- **YOUR GOAL**:
Continue the post on managing Cassandra schemas on Kubernetes, picking up right after its last line.

- **TEXT BLOCK**:
═══

Cassandra schema manager on Kubernetes

Reddeppa S
2 min readDec 18, 2021

Recently I have deployed Cassandra on Kubernetes AKS cluster by following the steps from https://docs.k8ssandra.io/install/aks/ . K8ssandra provides a production-ready Apache Cassandra cluster on Kubernetes Cluster. All required tools like reaper for repairs, medusa for backup, and monitoring of the Cassandra are integrated as part of the cluster setup.

k8ssandra also provides good documentation on upgrading the Apache Cassandra from 3.11 to 4.0 and above. Since Helm Charts will be taken care of all your Deployments, scaling up the cluster, upgrading the Apache Cassandra is straightforward.

There are a couple of things that still require a manual trigger. These are backups and schema upgrades. I have developed a python script and a helm chart for managing the Cassandra Schema. The script runs as Cronjob and parses the given config maps. These config maps should follow a certain format given below.

test_schema.json: |-
{
"keyspacename": "test",
"schemaversions": {
"1": [
"CREATE TABLE IF NOT EXISTS test.schema_migration (applied_successful boolean, version int, script_name varchar, script text, executed_at timestamp, PRIMARY KEY (applied_successful, version))"
],
"2": [
"CREATE TABLE IF NOT EXISTS test.schema_migration_leader (keyspace_name text, leader uuid, took_lead_at timestamp, leader_hostname text, PRIMARY KEY (keyspace_name))"

═══

- **DATA LISTING**:
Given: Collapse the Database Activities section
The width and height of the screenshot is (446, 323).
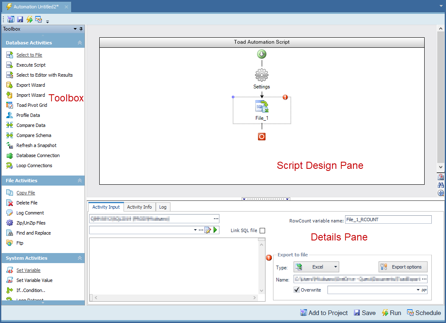Looking at the screenshot, I should pos(80,43).
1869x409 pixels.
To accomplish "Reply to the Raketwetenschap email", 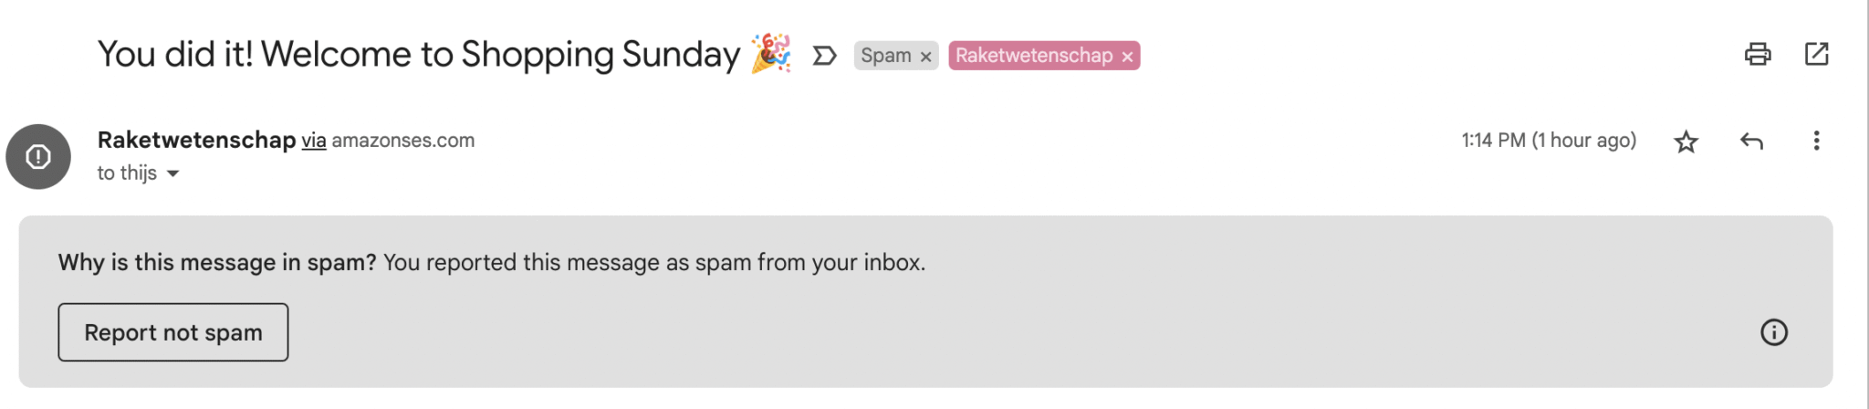I will coord(1751,141).
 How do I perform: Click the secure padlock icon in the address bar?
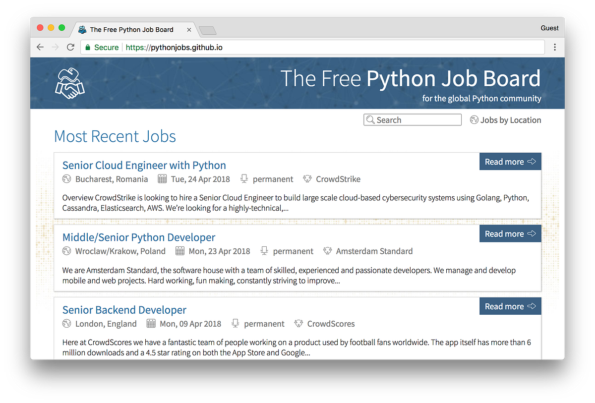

═══

- **REPLY TO THE EXERCISE**:
]
}
}

Helm Chart and script is available in the GitHub repo

The first time when the job executes it creates a table keyspace_versions in schema manager keyspace. and It parses the configmaps and executes the CQL queries. For further updates, the versions in the keyspace_versions table are updated by script. If there is a new version is available in the config map cronjob will run the script and upgrade the schema to the latest version

The script requires the below environment variables to be set in the cronjob:

CONTACT_POINTS

A list of node hostnames or IP addresses with which to create initial connections. In Kubernetes, the headless service for the Cassandra statefulset can be used instead.

REPLICATION The replication settings, e.g.,

{‘class’: ‘NetworkTopologyStrategy’, ‘dc1’: 1}

I hope this helps manage the Cassandra schema in Kubernetes.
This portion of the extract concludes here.